In the case involving the Morgan Keegan broker, the bonds "were
readily available in the marketplace, and Murphy offered no special services
justifying an increased markup," the NASD alleged. Mr. Murphy, who settled the
administrative charges without admitting or denying wrongdoing, was suspended
for 15 days and fined $6,000.
Thomas Snyder, a managing director at Morgan Keegan, says the
trades were part of a unique situation in which Mr. Murphy didn't have full
information about a volatile, unrated bond. Morgan Keegan officials add that
the firm hadn't been sanctioned and that it canceled the trades in question
and reimbursed investors. Mr. Murphy wasn't available at the New Orleans
office of his current employer, Sterne, Agee & Leach Inc.
Investors in theory can shop around, as they would for a car.
But as a practical matter, most individuals buy municipal bonds through their
regular broker and don't do much comparing. Securities laws hold brokers to a
higher standard of protecting customers' interests than is applied to
merchants such as car dealers.
Individual investors -- who directly own an estimated $670
billion of the $1.9 trillion in outstanding munis -- are better off than they
were just a year ago. That's when the Municipal Securities Rulemaking Board
expanded the amount of muni-bond data available on a Web site called
Investinginbonds.com. The MSRB, a congressionally created self-regulatory
body, provides the price, size and time of each trade -- but typically with a
delay of up to 24 hours.
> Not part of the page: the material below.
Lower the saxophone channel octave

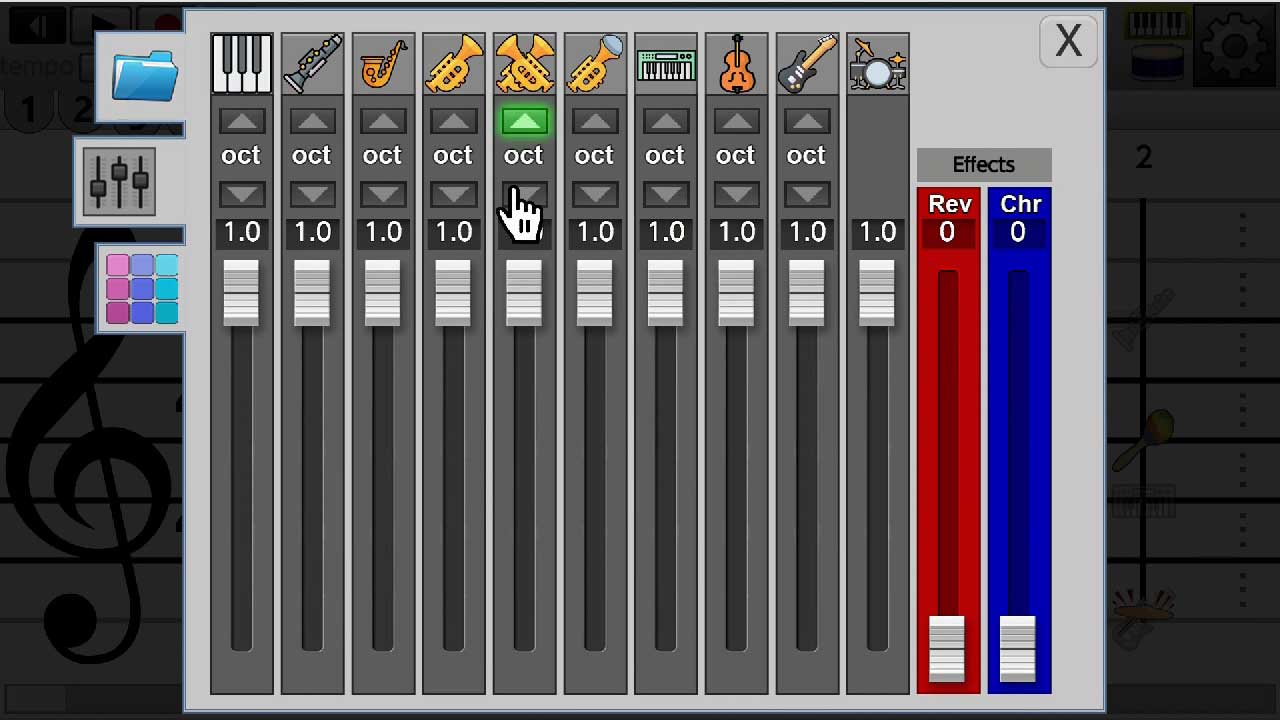[x=383, y=194]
The board plans to report same-day trade data for
many bonds beginning next year.
But Wall Street is resisting. Brokers are lobbying the MSRB to
delay the release of real-time data for some larger trades and lower-quality
bonds so that the impact of the disclosures can be examined. These brokers
point to the argument about increasing volatility, which, they say, could
heighten the risk of trading losses for both dealers and investors.
Regulatory actions such as the NASD's move against Mr. Murphy
have been relatively infrequent, but that may be changing. The SEC and the
NASD have launched separate probes of bond pricing, focusing on whether
brokers have choreographed transactions among themselves that drive muni
prices up or down, to the detriment of customers.